After a titanic struggle, in what would be the bloodiest battle in history, the Russians prevailed at Stalingrad. It marked the end of Germany’s domination of Russia. There would still be years of fighting and millions of casualties, but the fate of Germany was sealed.
By early 1944, the Russians reached the borders where they had been at the beginning of the war. As the German army was retreating in the east, the Allied launched the amphibious invasion of Normandy in the west on June 6, 1944, “D-Day.” It was the largest and most complicated sea to land invasion in history. After some staunch German resistance, they finally broke through and rampaged through the countryside until they recaptured Paris and liberated all of France.
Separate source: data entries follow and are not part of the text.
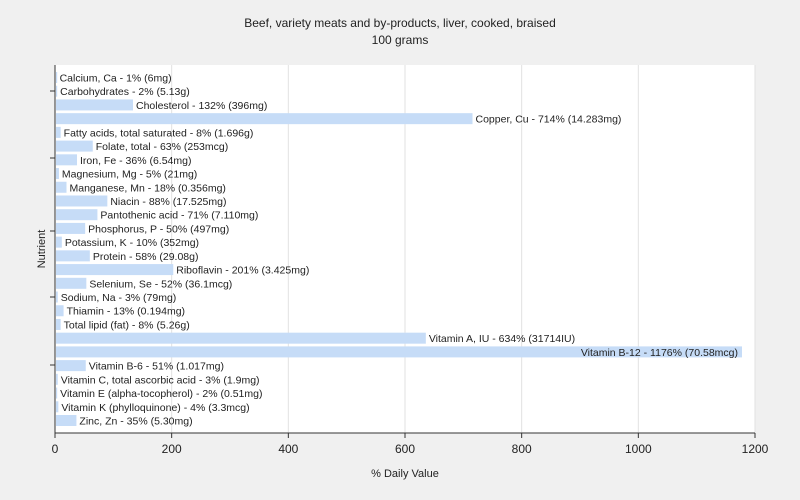 The height and width of the screenshot is (500, 800). I want to click on bar-label: Carbohydrates - 2% (5.13g), so click(125, 92).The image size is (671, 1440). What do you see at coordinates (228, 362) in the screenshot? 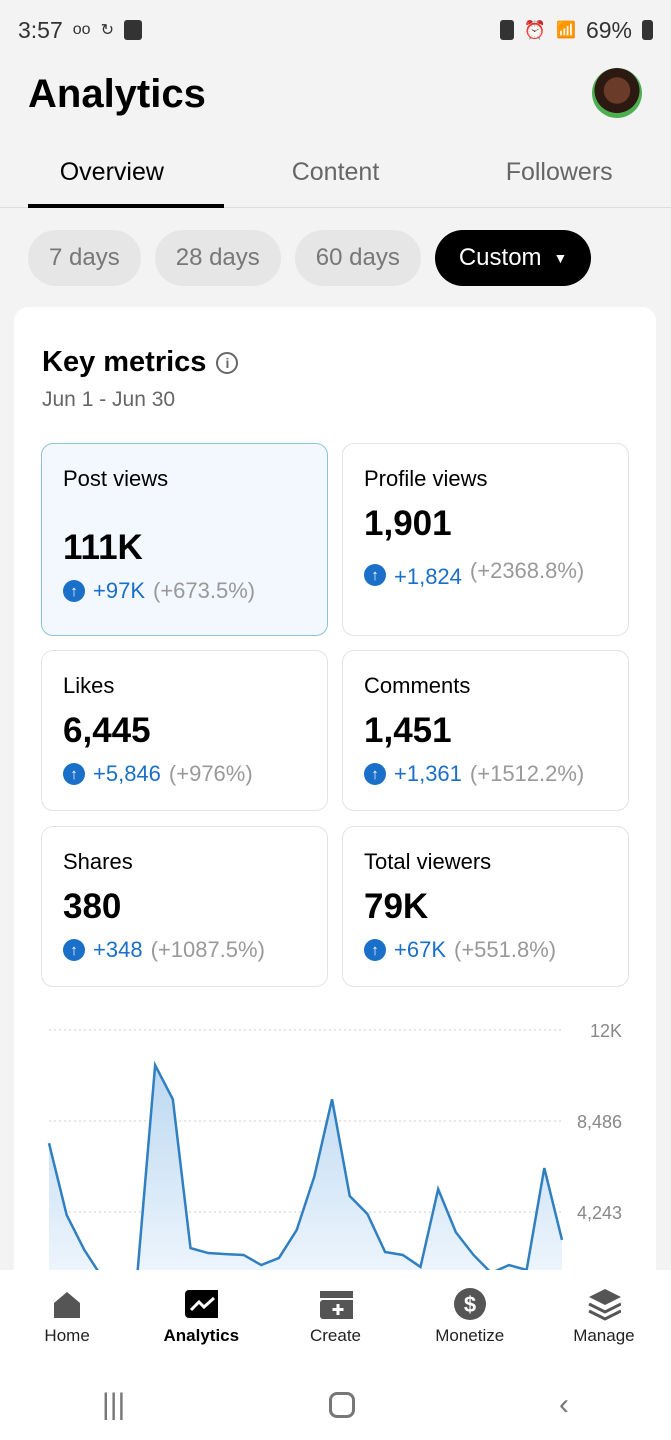
I see `info-icon: i` at bounding box center [228, 362]. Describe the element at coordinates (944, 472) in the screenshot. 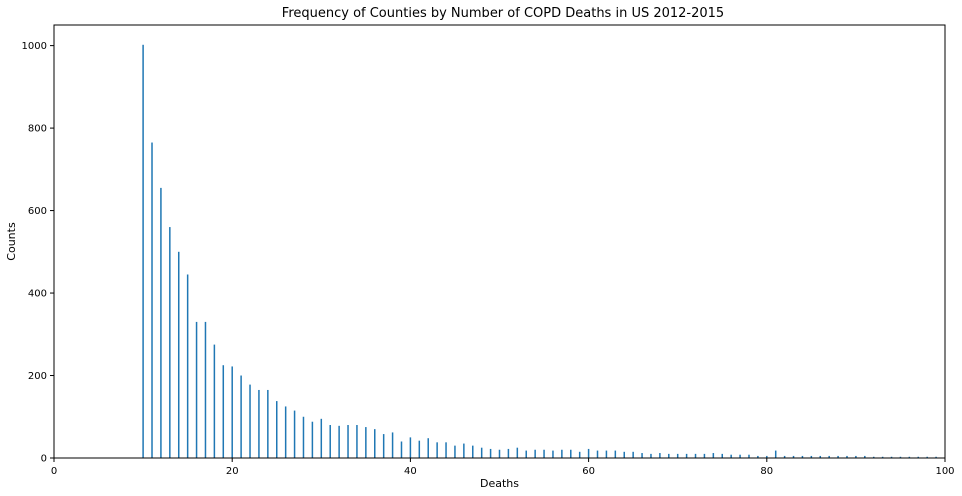

I see `x-tick-label: 100` at that location.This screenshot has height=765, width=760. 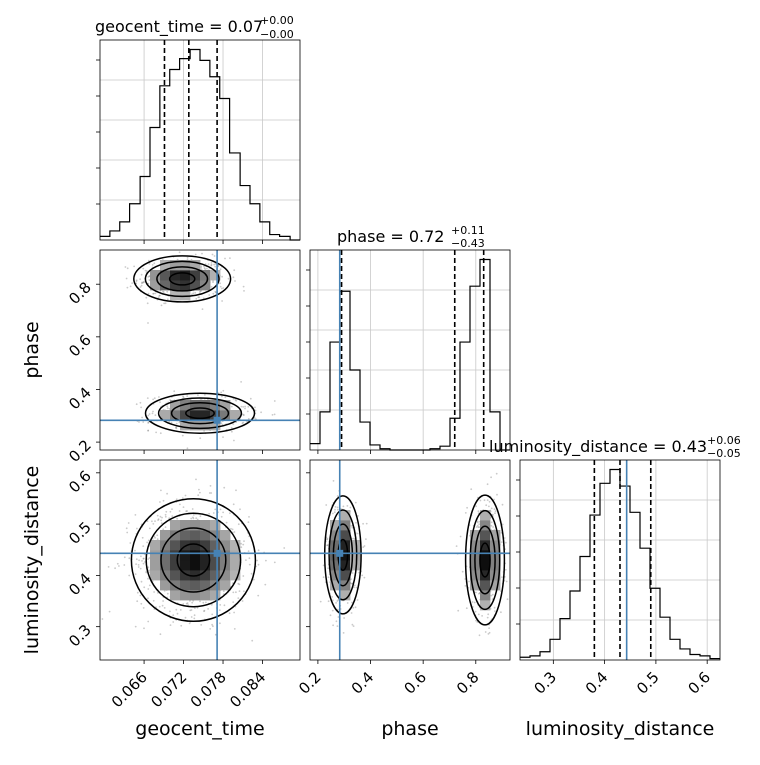 What do you see at coordinates (410, 729) in the screenshot?
I see `x-axis-label-phase: phase` at bounding box center [410, 729]. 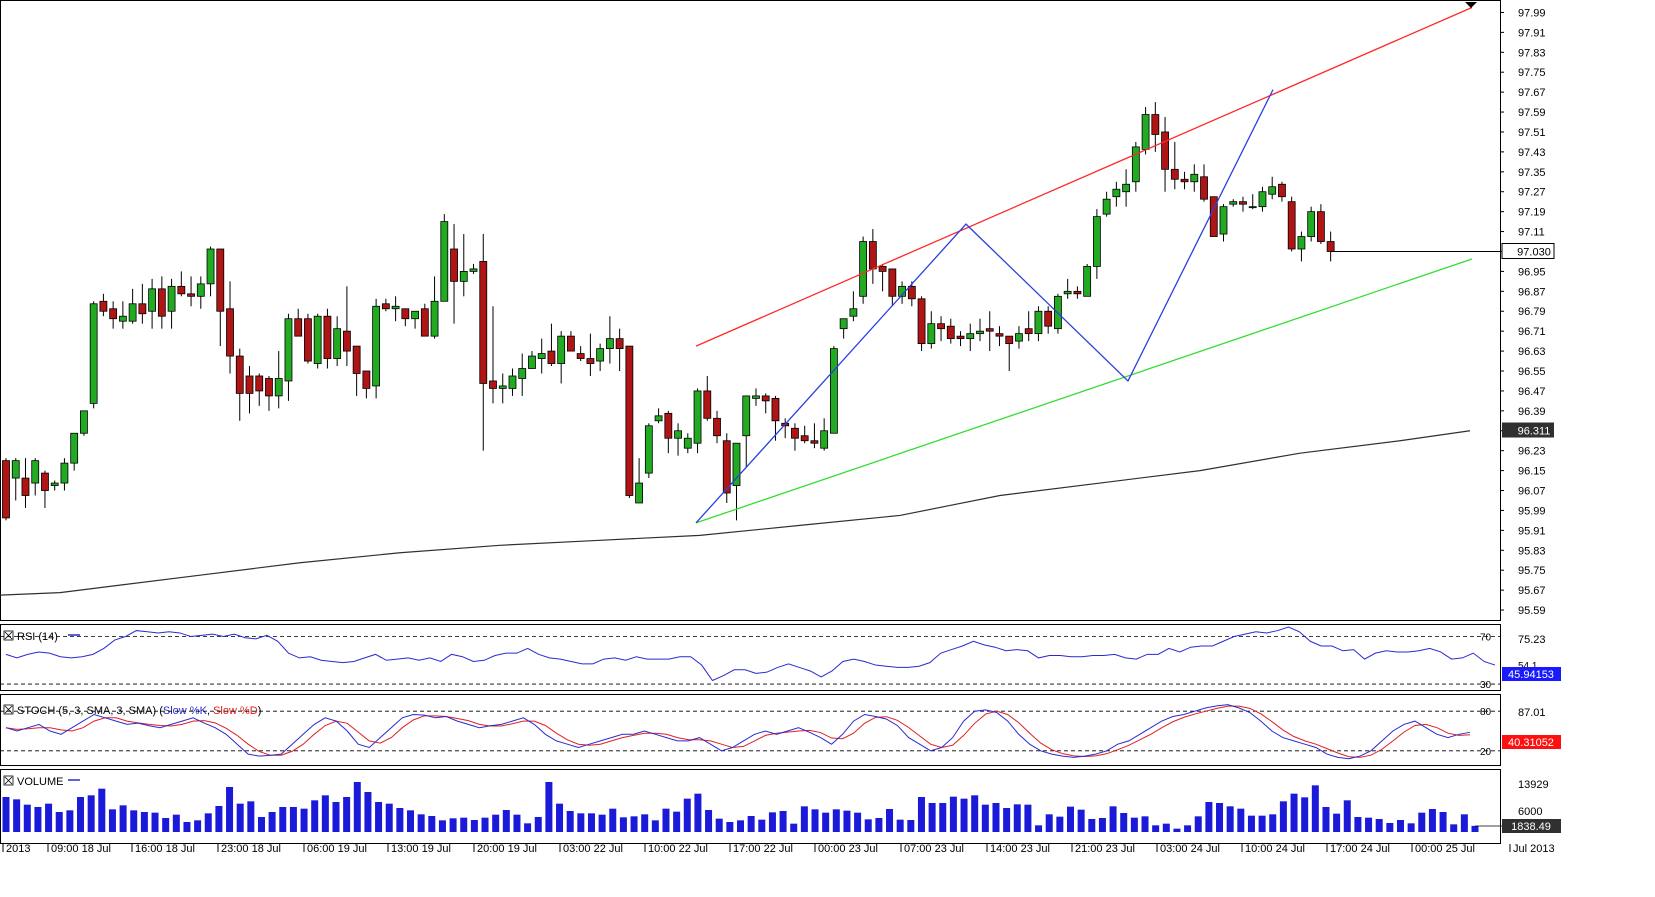 What do you see at coordinates (1534, 849) in the screenshot?
I see `time-tick-label: Jul 2013` at bounding box center [1534, 849]. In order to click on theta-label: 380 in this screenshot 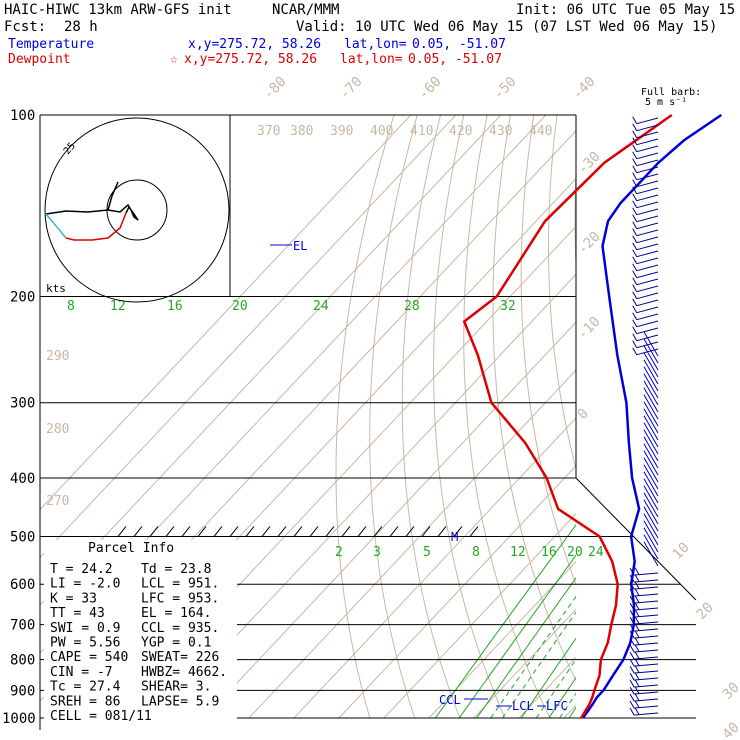, I will do `click(302, 132)`.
At the end of 1944, Germany would mount a short-lived but successful surprise attack in what became known as The Battle of the Bulge, but strategically it was all over. The German army was decimated and running out of fuel. Its production centers and major cities were almost completely obliterated by Allied bombing. Germany was at its knees.
As the end approached, Hitler and other leading Nazis moved into a series of reinforced, underground bunkers in Berlin. They were living in a fantasy land, convinced that they would yet be saved by the United States who would see the inescapable logic of making peace with Germany and attacking Russia. Hitler never could understand how deep the hatred toward him and everything he stood for was. The Nazis never really appreciated the evil they had done. It is almost incredulous.
Hitler committed suicide at the end of April 1945 and Germany officially surrendered on May 7. The war in Europe was over.
Into the Atomic Age
In April, 1945, Franklin Roosevelt died while still in office. Vice President Harry Truman took his place. Again, it was one of God’s “accidents.” One can see God’s hand in the promotion of this little known senator to the most powerful position in the world.
It was Truman who was bequeathed the terrible decision whether or not to drop the atom bomb on Japan. He decided that he was not going to risk a million American casualties and authorized the bombing of Hiroshima and Nagasaki. In August 1945 the war with Japan was over as well.
The world was a smoldering ruin. How it was reconstructed, especially the Jewish world, will be the topic of the next few articles.